しかし、「合掌」の姿は同じでも、その信仰によって、内容が異なります。
今、日蓮宗では、「合掌」を基本に、法華経の20番目に説かれている不軽菩薩が、見る人を、ことさらに往って礼拝し、唱えた24字の暗誦を勧めています。なぜならば、この24字がお題目に等しいと、日蓮聖人が示されたからです。
その24字は、「我深敬汝等 不敢軽慢 所以者何 汝等皆行菩薩道 当得作仏」です。これは、「私は、深くあなた方を敬います。あなた方は、菩薩の行いをされて、やがて仏さまになれるからです」と言う意味です。
お題目と一緒に、この24字を唱えてみませんか。

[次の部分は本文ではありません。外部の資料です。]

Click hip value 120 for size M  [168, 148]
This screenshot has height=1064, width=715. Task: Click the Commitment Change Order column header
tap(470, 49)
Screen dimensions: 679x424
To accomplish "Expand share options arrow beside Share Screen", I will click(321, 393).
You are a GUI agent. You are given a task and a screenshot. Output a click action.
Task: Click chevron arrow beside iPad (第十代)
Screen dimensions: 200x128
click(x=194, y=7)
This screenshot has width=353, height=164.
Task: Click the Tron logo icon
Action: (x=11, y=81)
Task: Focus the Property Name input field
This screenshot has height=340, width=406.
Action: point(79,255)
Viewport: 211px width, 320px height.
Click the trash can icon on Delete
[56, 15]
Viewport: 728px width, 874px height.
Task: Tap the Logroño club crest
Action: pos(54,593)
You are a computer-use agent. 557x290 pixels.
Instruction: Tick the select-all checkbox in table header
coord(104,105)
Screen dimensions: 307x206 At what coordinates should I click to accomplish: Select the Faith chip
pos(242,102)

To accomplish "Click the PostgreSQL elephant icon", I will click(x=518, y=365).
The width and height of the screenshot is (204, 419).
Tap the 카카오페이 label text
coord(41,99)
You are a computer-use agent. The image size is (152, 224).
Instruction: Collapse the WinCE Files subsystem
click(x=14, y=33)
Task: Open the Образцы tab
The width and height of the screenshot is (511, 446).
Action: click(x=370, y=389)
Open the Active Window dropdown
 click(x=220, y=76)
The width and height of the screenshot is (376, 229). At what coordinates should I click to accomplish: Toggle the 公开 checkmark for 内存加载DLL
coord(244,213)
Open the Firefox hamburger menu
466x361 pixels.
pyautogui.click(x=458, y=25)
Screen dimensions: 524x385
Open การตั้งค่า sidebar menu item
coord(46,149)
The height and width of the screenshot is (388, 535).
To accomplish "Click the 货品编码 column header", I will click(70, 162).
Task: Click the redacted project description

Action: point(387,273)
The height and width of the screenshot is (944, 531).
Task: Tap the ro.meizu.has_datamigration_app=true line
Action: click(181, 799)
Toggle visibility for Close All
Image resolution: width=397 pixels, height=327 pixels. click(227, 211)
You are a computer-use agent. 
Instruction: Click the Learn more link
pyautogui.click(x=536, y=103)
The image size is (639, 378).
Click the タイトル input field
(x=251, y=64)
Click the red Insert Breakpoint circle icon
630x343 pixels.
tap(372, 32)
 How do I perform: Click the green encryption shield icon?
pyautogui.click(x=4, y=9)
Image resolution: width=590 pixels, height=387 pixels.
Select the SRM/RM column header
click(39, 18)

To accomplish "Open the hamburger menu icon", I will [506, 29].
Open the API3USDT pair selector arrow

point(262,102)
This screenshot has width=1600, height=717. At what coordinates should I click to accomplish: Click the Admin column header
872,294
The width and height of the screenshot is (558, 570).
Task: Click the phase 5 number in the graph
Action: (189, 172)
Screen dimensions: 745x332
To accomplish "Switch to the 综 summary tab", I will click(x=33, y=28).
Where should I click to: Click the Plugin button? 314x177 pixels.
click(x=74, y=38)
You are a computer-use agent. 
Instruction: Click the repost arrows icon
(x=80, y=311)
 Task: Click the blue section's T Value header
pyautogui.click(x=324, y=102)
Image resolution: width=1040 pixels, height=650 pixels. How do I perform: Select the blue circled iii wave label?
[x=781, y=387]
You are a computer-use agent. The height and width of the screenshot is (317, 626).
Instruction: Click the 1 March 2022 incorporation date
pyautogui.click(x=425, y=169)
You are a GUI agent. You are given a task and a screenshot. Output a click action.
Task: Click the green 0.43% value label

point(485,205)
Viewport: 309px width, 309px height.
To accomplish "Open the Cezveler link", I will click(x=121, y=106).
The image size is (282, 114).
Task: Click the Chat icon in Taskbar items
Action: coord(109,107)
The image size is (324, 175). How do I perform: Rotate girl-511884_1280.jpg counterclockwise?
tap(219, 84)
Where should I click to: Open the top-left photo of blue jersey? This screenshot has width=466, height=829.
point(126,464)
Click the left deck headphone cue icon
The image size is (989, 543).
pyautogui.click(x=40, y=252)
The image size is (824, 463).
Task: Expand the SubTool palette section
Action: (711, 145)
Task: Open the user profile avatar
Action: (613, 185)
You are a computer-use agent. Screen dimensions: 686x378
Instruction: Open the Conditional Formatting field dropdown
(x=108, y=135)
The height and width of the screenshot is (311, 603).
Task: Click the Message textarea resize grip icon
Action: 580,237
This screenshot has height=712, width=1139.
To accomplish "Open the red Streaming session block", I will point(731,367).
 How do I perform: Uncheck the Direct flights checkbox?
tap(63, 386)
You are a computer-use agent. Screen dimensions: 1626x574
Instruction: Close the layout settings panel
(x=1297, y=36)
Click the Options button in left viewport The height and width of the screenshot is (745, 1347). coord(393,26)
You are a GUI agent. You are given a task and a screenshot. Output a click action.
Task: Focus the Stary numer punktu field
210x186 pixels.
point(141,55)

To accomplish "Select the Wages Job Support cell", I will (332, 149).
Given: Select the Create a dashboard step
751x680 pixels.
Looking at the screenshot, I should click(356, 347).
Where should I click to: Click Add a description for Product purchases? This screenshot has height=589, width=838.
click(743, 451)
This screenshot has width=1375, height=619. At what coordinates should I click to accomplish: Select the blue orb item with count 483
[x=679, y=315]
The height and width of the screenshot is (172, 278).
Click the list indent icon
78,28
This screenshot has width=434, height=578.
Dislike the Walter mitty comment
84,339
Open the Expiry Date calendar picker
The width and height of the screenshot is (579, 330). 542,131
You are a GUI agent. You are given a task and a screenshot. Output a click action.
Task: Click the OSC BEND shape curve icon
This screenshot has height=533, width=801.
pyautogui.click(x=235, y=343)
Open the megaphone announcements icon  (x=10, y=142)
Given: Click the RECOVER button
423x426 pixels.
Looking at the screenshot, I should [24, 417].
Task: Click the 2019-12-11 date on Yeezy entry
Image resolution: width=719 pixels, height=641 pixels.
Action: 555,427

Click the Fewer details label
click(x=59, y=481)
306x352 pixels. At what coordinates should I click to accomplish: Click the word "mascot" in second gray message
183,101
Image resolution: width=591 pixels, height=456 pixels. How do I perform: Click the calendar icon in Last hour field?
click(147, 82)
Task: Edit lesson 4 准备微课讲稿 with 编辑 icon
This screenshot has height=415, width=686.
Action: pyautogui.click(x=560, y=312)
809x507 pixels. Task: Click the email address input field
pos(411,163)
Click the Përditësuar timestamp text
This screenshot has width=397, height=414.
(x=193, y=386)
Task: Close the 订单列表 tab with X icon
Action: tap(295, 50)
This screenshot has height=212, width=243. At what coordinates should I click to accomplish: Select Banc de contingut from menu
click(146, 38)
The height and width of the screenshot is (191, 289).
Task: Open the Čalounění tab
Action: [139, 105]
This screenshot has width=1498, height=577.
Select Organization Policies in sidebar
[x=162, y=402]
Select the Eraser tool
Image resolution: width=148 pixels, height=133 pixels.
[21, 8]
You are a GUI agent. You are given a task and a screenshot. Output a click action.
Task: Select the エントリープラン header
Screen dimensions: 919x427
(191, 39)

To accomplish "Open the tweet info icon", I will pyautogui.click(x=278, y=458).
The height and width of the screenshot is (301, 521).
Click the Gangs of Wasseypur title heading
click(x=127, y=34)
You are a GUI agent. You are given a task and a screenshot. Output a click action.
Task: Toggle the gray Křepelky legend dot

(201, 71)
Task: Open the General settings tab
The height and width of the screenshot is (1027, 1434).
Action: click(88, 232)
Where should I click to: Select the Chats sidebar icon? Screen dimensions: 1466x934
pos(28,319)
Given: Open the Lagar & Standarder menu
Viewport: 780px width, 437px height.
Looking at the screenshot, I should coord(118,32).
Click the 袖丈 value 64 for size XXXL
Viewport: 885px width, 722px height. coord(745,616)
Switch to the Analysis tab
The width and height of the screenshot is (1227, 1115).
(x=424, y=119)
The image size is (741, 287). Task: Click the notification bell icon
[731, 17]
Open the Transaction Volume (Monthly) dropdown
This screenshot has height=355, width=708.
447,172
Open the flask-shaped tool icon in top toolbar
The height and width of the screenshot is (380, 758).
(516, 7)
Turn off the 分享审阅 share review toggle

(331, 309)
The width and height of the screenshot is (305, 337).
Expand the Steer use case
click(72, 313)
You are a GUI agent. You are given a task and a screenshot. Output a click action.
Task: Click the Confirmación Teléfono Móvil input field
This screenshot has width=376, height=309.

すると自分の中に仏さまを感じ、他者の中に仏さまの存在を信じられるようになります。
1人の信仰が、自他の中に仏の世界を見るのです。この信仰が広がった姿が立正安国の一分です。
(和歌山県布教師会長・村田龍学)
2018年6月1日号
我深く汝等を敬う
6月1日は、真珠の日。真珠の生みの親である御木本幸吉さんが、「私が愛蔵している光琳の屏風をご覧になりませんか」と、客人を家に招いては、眼下に広がる鳥羽湾の景色を自慢したといいます。御木本幸吉さんの名言からは、すべての人を幸せにしたいという強い志が感じられます。
常不軽菩薩は「我深く汝等を敬う」といって、人びとを礼拝し、修行することによって仏になれるという自覚を示されました。宗祖は、但行礼拝の修行とお題目の心は同じであるとされ、常不軽菩薩の生き方をお手本とされたのです。常不軽菩薩品のお経の中には「仏の滅後、法華経を心に信じ身に持ち、これを読誦し、人に向かって説き、これを書写して、法華経を世の中に弘めるよう力を尽くせ」と私たちにお説きくださっておられます。
私たちは、受持・読・誦・解説・書写の修行を行い、真珠のような一点の曇りもない仏さまの世の中の実現に向けて努力しなければなりません。